### Problem statement:
Echo the items from the line with "Click the serial number C02RV141G8WM" up to and including the line with "pos(785,551)", leaving out the pictures.

======== Data for this exercise ========

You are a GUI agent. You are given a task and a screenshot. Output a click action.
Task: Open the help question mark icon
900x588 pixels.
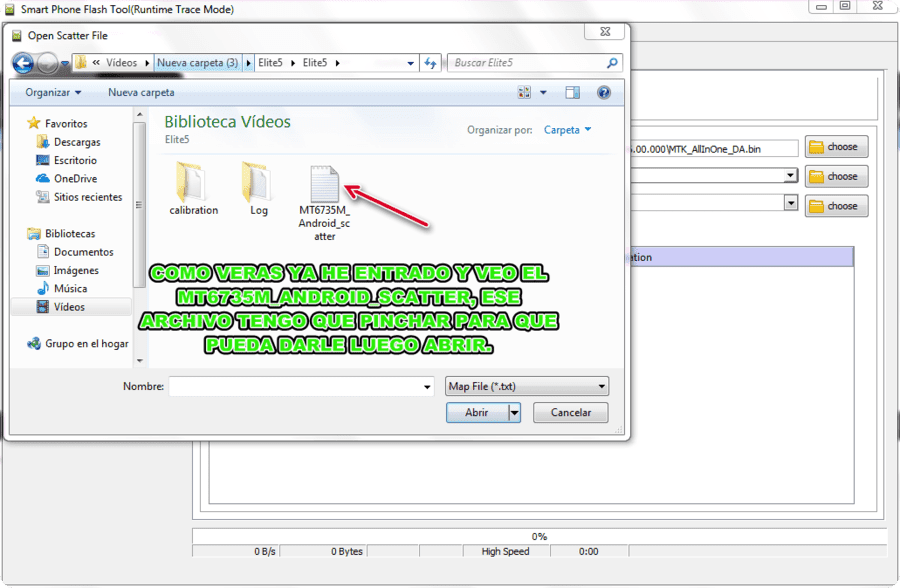(603, 92)
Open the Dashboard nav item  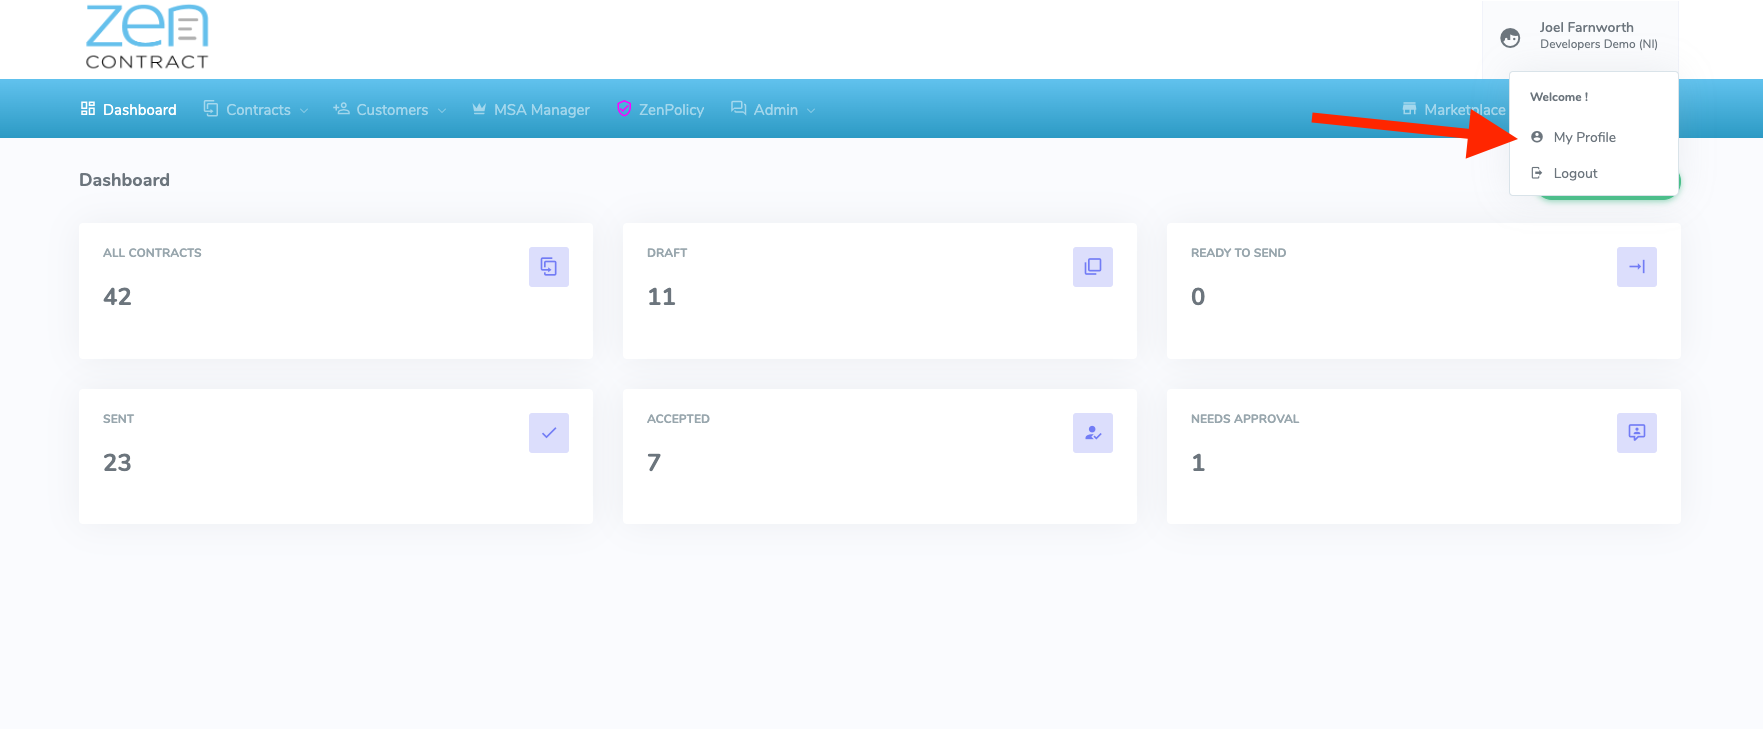tap(129, 110)
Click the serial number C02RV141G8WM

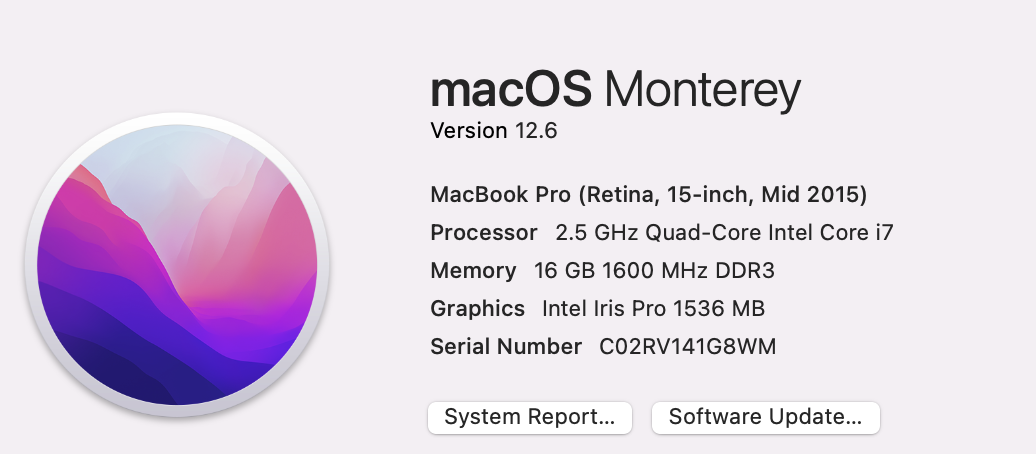point(687,347)
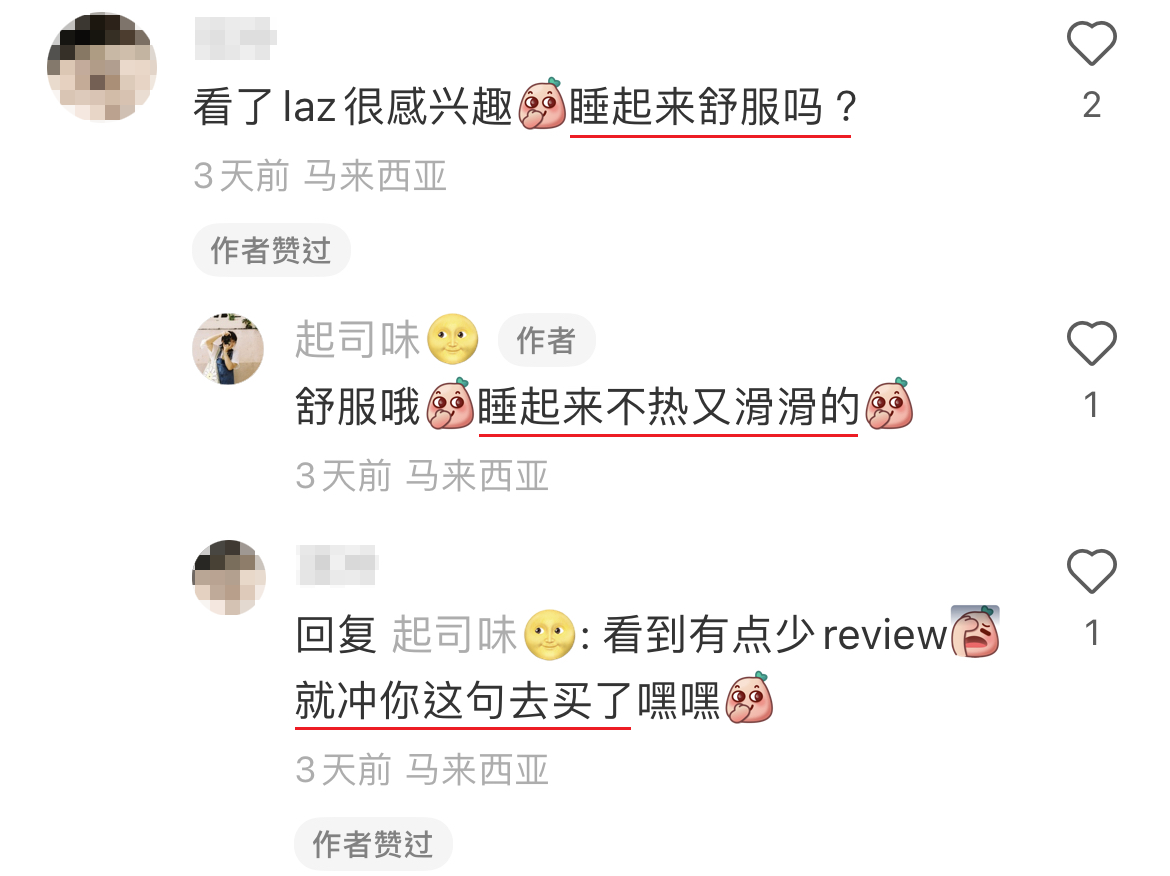1170x876 pixels.
Task: Open the blurred avatar of third commenter
Action: (229, 577)
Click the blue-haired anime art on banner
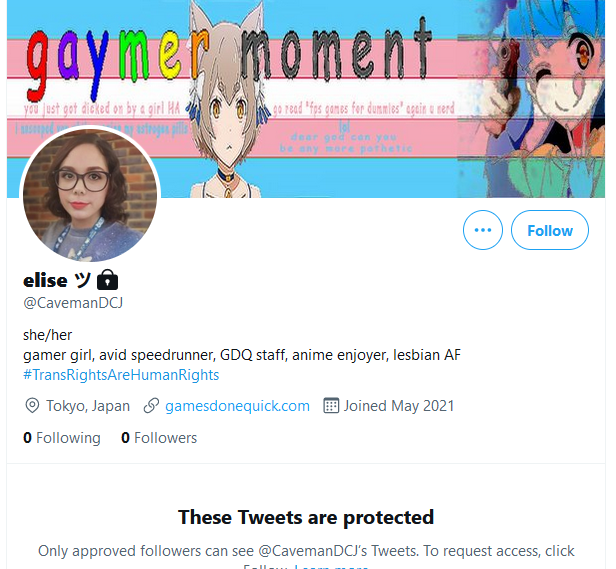 532,99
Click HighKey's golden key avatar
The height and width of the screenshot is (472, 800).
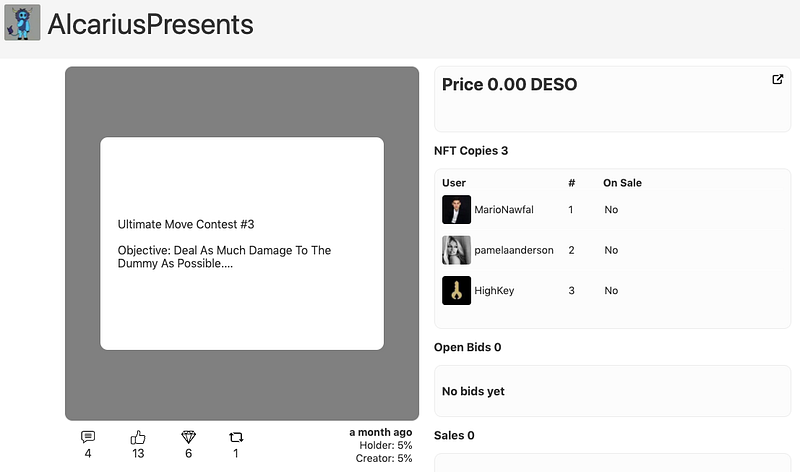pos(456,291)
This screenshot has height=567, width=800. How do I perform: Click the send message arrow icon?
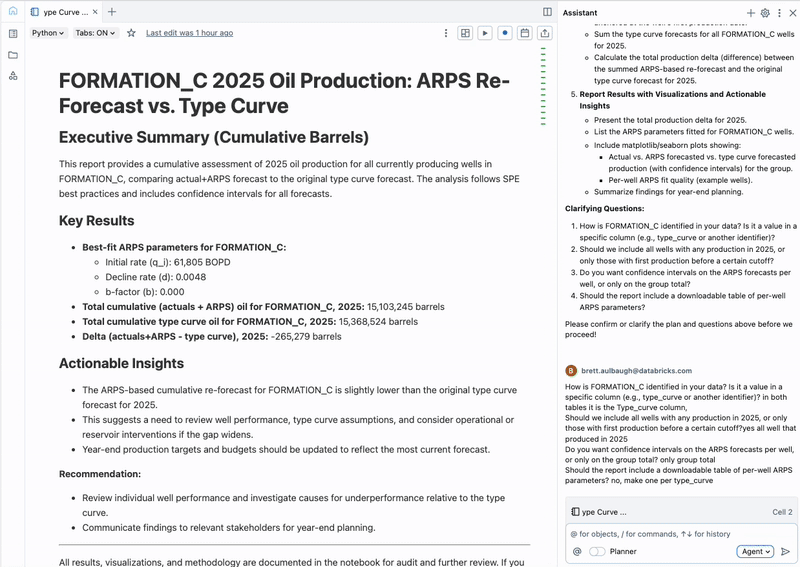pos(785,551)
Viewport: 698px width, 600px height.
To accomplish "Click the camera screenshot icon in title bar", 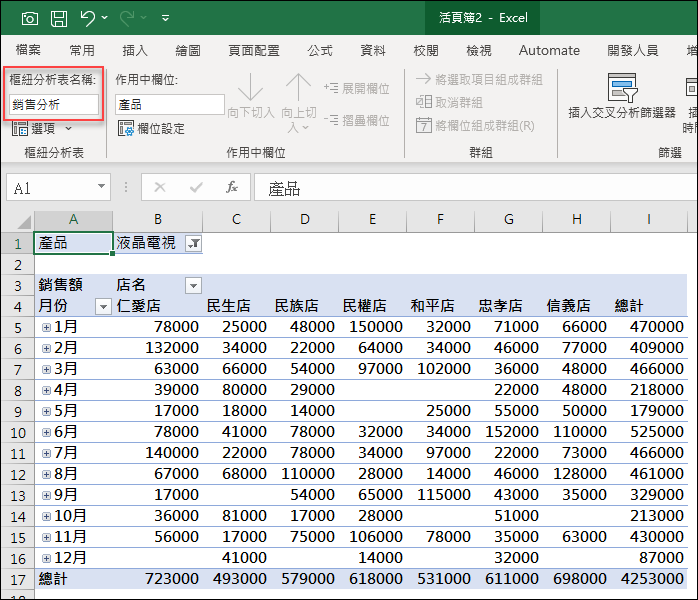I will click(x=30, y=18).
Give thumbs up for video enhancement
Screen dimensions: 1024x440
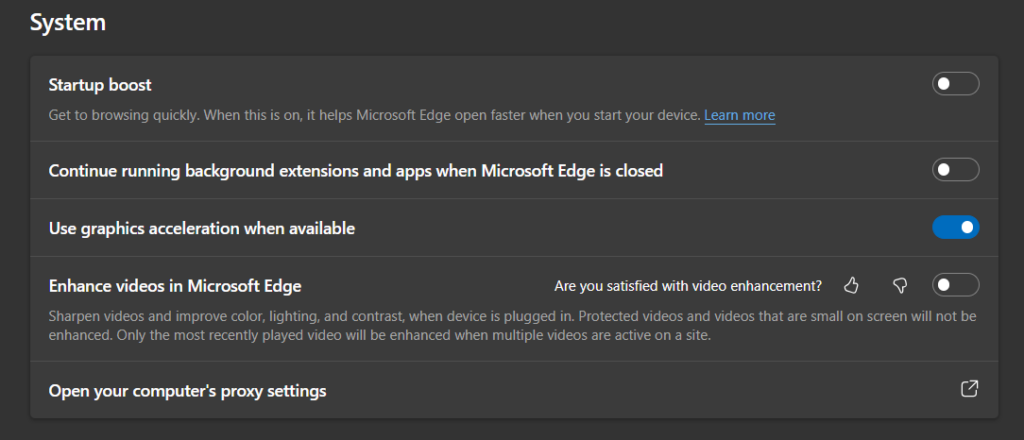click(850, 285)
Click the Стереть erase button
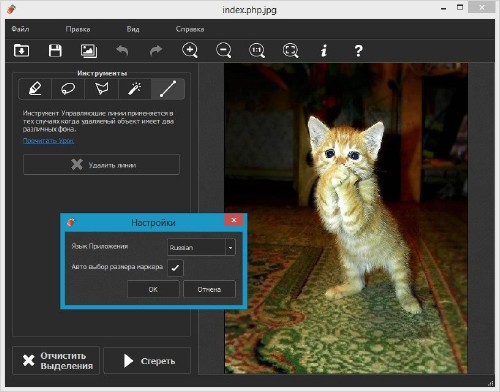Viewport: 500px width, 392px height. (147, 361)
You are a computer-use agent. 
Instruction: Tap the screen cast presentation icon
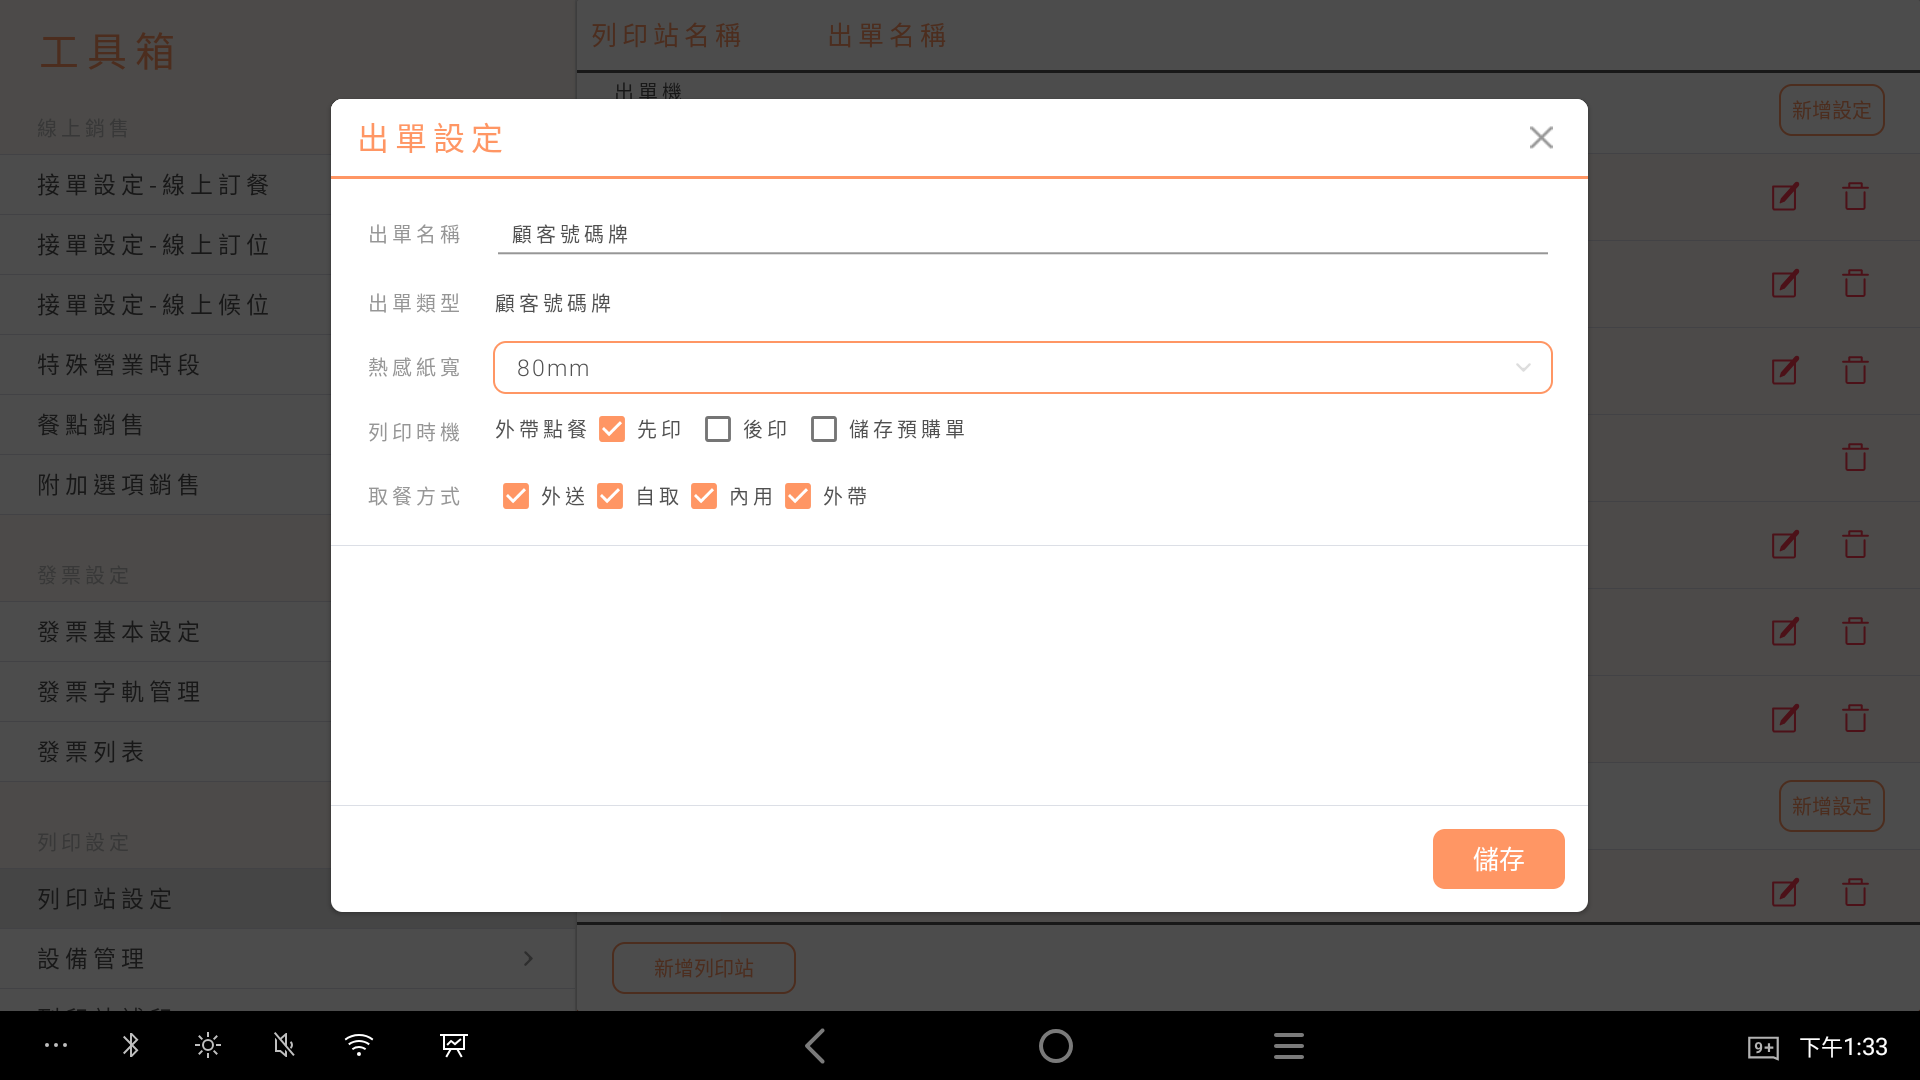[454, 1046]
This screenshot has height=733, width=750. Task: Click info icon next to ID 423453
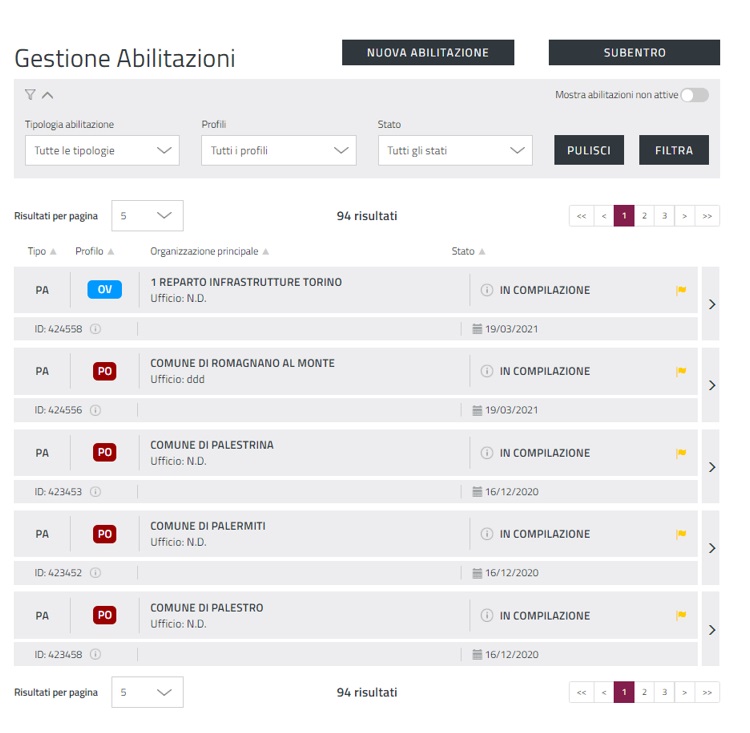pos(96,492)
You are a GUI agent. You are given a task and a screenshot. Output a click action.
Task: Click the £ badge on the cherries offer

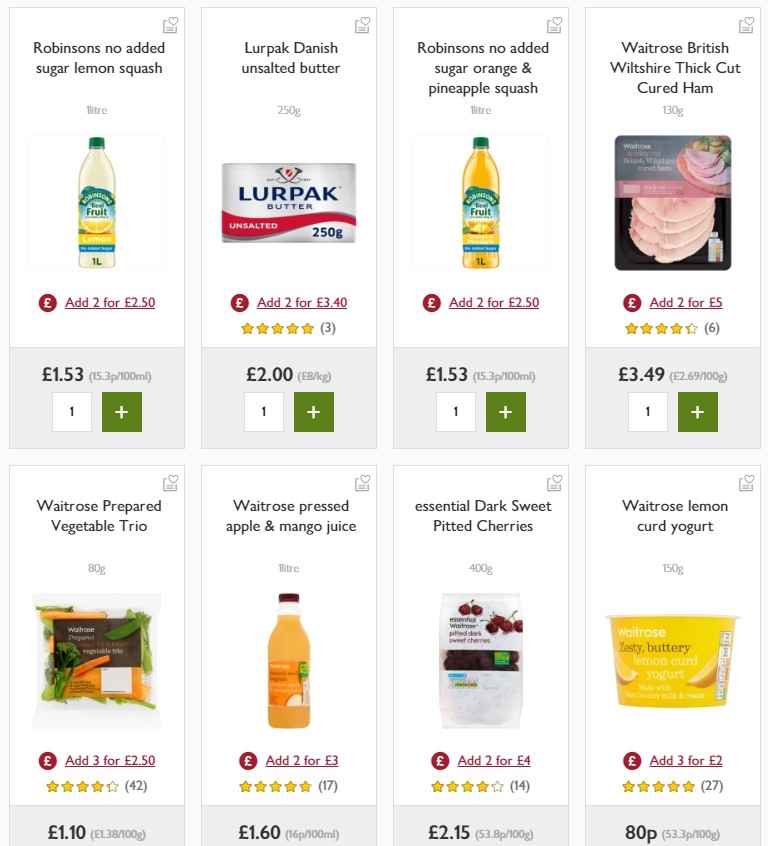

========

### Answer for the task:
Click the serial number C02RV141G8WM

point(687,347)
1170x876 pixels.
Task: Open the blurred avatar of third commenter
Action: (229, 577)
Click the blue-haired anime art on banner
 532,99
Click HighKey's golden key avatar
The height and width of the screenshot is (472, 800).
pos(456,291)
This screenshot has height=567, width=800. How do I perform: Click the send message arrow icon?
pos(785,551)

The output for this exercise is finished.